Now we can show how to use state preparation as Qubricks to prepare a state with these amplitudes. For PrepareNaive, we will be loading the square-root (normalized) of these coefficients. This can be done with very few lines of code:
# determine requisite number of qubits
num_qubits = int(np.ceil(np.log2(len(amps))))
# set up QPU instance and Qubits object
qc = QPU()
qc.reset(num_qubits)
qc.write(0)
qbits = Qubits(num_qubits, 'qbits', qc)
# instantiate state prep Qubrick
prep = PrepareNaive(amps)
# call the compute method
prep.compute(qbits)
qc.draw()
Et voilà! We have implemented the state prep routine! We can inspect the resulting state and compare to the expected output:
# pull state from the sim
psi = qc.pull_state()
# process amps to normalize them and take square root to compare to the sim state
norm = sum(amp for amp in amps)
processed_amps = pad_to_pow2_length([np.sqrt(amp / norm) for amp in amps])
assert np.allclose(psi, processed_amps)
Different choices for multiplexor¶
By default, these state prep routines use the most naïve (and thus sim-efficient) uniformly-controlled rotations (or multiplexors). However, you could opt to use either multiplexor depicted earlier in these routines.

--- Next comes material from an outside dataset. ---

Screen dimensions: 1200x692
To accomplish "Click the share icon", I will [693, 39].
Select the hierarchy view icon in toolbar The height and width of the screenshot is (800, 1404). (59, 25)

from workbench_algorithms import NaiveMultiplexedRotations, EfficientMultiplexedRotations
Let's look at the same code sample as before, but plug in a particular multiplexed rotations Qubrick:
num_qubits = int(np.ceil(np.log2(len(amps))))
# set up QPU instance and Qubits object
qc = QPU()
qc.reset(num_qubits)
qc.write(0)
qbits = Qubits(num_qubits, 'qbits', qc)
# instantiate state prep and mplxr Qubrick
mplxr = NaiveMultiplexedRotations()
prep = PrepareNaive(amps, mplxr)
# call the compute method
prep.compute(qbits)
qc.draw()
Here we explicitly passed in NaiveMultiplexedRotations(), whereas before we just defaulted to this. Using the exact same code, but instantiating EffficientMultiplexedRotations() instead, we can reproduce the exact same state with fewer gates:
num_qubits = int(np.ceil(np.log2(len(amps))))
# set up QPU instance and Qubits object
qc = QPU()
qc.reset(num_qubits)
qc.write(0)
qbits = Qubits(num_qubits, 'qbits', qc)
# instantiate state prep and mplxr Qubrick
mplxr = EfficientMultiplexedRotations()
prep = PrepareNaive(amps, mplxr)
# call the compute method
prep.compute(qbits)
qc.draw()
Summary¶
- We have two naïve state prep routines,
ArbitraryStatePrepandPrepareNaive - We looked at
PrepareNaive, which only works for real, positive-values inputs - In practice, we will only use this version rather than
ArbitraryStatePrep - These routines make use of "multiplexed" rotations, and we have both an efficient version (
EfficientMultiplexedRotations) and an inefficient version (NaiveMultiplexedRotations)
That's all there is to it; have fun preparing states!